Lay out the rows below as a numbered list, leaving out blank lines.

Listing =>
start

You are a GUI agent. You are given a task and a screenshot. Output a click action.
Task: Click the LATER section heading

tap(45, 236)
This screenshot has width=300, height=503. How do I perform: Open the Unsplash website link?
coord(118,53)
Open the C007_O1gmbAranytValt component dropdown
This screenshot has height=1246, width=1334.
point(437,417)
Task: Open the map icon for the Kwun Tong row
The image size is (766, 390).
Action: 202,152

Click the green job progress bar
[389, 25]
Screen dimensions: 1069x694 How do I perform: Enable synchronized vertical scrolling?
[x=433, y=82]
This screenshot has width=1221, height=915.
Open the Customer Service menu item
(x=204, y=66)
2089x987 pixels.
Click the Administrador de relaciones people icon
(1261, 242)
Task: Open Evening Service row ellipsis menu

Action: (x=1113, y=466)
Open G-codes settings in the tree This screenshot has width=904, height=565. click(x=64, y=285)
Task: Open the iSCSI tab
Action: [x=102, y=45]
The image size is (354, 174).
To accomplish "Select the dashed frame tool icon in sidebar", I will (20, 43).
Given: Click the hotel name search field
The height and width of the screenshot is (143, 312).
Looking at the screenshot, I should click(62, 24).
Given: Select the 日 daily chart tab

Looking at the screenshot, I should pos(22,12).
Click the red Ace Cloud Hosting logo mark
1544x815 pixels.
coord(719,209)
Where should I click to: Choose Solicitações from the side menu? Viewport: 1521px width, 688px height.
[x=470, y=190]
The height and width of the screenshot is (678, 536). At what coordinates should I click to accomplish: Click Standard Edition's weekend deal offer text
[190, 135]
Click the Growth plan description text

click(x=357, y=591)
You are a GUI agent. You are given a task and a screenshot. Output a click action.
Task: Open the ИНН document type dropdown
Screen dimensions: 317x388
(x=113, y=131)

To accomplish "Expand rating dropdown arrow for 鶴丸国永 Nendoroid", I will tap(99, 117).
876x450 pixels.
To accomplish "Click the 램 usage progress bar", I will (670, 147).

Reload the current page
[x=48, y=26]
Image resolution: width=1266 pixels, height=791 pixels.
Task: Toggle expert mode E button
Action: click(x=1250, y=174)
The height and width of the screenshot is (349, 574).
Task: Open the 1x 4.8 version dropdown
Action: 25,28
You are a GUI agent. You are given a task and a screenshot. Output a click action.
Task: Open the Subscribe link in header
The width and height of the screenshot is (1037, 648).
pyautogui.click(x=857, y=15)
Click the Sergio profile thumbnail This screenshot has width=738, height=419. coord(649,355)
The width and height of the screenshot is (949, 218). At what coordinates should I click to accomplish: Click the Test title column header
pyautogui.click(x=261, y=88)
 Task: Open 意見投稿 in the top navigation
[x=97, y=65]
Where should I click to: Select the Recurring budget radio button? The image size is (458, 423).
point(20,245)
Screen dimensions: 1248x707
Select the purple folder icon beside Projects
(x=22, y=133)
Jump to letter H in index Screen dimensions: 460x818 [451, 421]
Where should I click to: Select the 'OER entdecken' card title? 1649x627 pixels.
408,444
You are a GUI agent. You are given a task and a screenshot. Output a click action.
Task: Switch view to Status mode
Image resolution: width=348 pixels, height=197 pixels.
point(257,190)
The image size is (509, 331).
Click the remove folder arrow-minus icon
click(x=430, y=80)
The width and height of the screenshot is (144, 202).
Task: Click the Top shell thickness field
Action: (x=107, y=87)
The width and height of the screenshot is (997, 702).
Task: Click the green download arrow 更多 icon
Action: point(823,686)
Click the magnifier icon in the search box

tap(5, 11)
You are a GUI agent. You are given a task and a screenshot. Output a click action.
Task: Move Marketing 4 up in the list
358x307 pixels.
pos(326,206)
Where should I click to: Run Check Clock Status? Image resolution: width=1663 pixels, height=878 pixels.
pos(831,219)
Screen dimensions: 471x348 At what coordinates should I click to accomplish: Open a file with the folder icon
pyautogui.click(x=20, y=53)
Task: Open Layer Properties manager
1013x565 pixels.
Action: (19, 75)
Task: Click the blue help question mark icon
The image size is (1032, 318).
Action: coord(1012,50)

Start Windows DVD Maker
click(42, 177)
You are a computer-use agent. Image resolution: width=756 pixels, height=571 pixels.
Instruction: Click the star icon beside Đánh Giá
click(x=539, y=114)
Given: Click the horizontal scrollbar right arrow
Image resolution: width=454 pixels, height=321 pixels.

end

Completed task =>
1. You are a GUI agent. You are given a task and a screenshot. Output a click action.
2. Task: Click the LATER section heading
3. tap(45, 236)
4. This screenshot has width=300, height=503. How do I perform: Open the Unsplash website link?
5. coord(118,53)
6. Open the C007_O1gmbAranytValt component dropdown
7. This screenshot has height=1246, width=1334.
8. point(437,417)
9. Task: Open the map icon for the Kwun Tong row
10. The image size is (766, 390).
11. Action: 202,152
12. Click the green job progress bar
13. [389, 25]
14. Screen dimensions: 1069x694 How do I perform: Enable synchronized vertical scrolling?
15. [x=433, y=82]
16. This screenshot has width=1221, height=915.
17. Open the Customer Service menu item
18. (x=204, y=66)
19. 2089x987 pixels.
20. Click the Administrador de relaciones people icon
21. (1261, 242)
22. Task: Open Evening Service row ellipsis menu
23. Action: (x=1113, y=466)
24. Open G-codes settings in the tree This screenshot has width=904, height=565. click(x=64, y=285)
25. Task: Open the iSCSI tab
26. Action: [x=102, y=45]
27. The image size is (354, 174).
28. To accomplish "Select the dashed frame tool icon in sidebar", I will (20, 43).
29. Given: Click the hotel name search field
30. The height and width of the screenshot is (143, 312).
31. Looking at the screenshot, I should click(62, 24).
32. Given: Select the 日 daily chart tab
33. Looking at the screenshot, I should pos(22,12).
34. Click the red Ace Cloud Hosting logo mark
35. 1544x815 pixels.
36. coord(719,209)
37. Where should I click to: Choose Solicitações from the side menu? Viewport: 1521px width, 688px height.
38. [x=470, y=190]
39. The height and width of the screenshot is (678, 536). At what coordinates should I click to accomplish: Click Standard Edition's weekend deal offer text
40. [190, 135]
41. Click the Growth plan description text
42. click(x=357, y=591)
43. You are a GUI agent. You are given a task and a screenshot. Output a click action.
44. Task: Open the ИНН document type dropdown
45. Screen dimensions: 317x388
46. (x=113, y=131)
47. To accomplish "Expand rating dropdown arrow for 鶴丸国永 Nendoroid", I will tap(99, 117).
48. 876x450 pixels.
49. To accomplish "Click the 램 usage progress bar", I will (670, 147).
50. Reload the current page
51. [x=48, y=26]
52. Image resolution: width=1266 pixels, height=791 pixels.
53. Task: Toggle expert mode E button
54. Action: click(x=1250, y=174)
55. The height and width of the screenshot is (349, 574).
56. Task: Open the 1x 4.8 version dropdown
57. Action: 25,28
58. You are a GUI agent. You are given a task and a screenshot. Output a click action.
59. Task: Open the Subscribe link in header
60. The width and height of the screenshot is (1037, 648).
61. pyautogui.click(x=857, y=15)
62. Click the Sergio profile thumbnail This screenshot has width=738, height=419. coord(649,355)
63. The width and height of the screenshot is (949, 218). At what coordinates should I click to accomplish: Click the Test title column header
64. pyautogui.click(x=261, y=88)
65.  Task: Open 意見投稿 in the top navigation
66. [x=97, y=65]
67. Where should I click to: Select the Recurring budget radio button? The image size is (458, 423).
68. point(20,245)
69. Screen dimensions: 1248x707
70. Select the purple folder icon beside Projects
71. (x=22, y=133)
72. Jump to letter H in index Screen dimensions: 460x818 [451, 421]
73. Where should I click to: Select the 'OER entdecken' card title? 1649x627 pixels.
74. 408,444
75. You are a GUI agent. You are given a task and a screenshot. Output a click action.
76. Task: Switch view to Status mode
77. Image resolution: width=348 pixels, height=197 pixels.
78. point(257,190)
79. The image size is (509, 331).
80. Click the remove folder arrow-minus icon
81. click(x=430, y=80)
82. The width and height of the screenshot is (144, 202).
83. Task: Click the Top shell thickness field
84. Action: (x=107, y=87)
85. The width and height of the screenshot is (997, 702).
86. Task: Click the green download arrow 更多 icon
87. Action: point(823,686)
88. Click the magnifier icon in the search box
89. tap(5, 11)
90. You are a GUI agent. You are given a task and a screenshot. Output a click action.
91. Task: Move Marketing 4 up in the list
92. 358x307 pixels.
93. pos(326,206)
94. Where should I click to: Run Check Clock Status? Image resolution: width=1663 pixels, height=878 pixels.
95. pos(831,219)
96. Screen dimensions: 471x348 At what coordinates should I click to accomplish: Open a file with the folder icon
97. pyautogui.click(x=20, y=53)
98. Task: Open Layer Properties manager
99. 1013x565 pixels.
100. Action: (19, 75)
101. Task: Click the blue help question mark icon
102. The image size is (1032, 318).
103. Action: coord(1012,50)
104. Start Windows DVD Maker
105. click(42, 177)
106. You are a computer-use agent. Image resolution: width=756 pixels, height=571 pixels.
107. Instruction: Click the star icon beside Đánh Giá
108. click(x=539, y=114)
109. Given: Click the horizontal scrollbar right arrow
110. Image resolution: width=454 pixels, height=321 pixels.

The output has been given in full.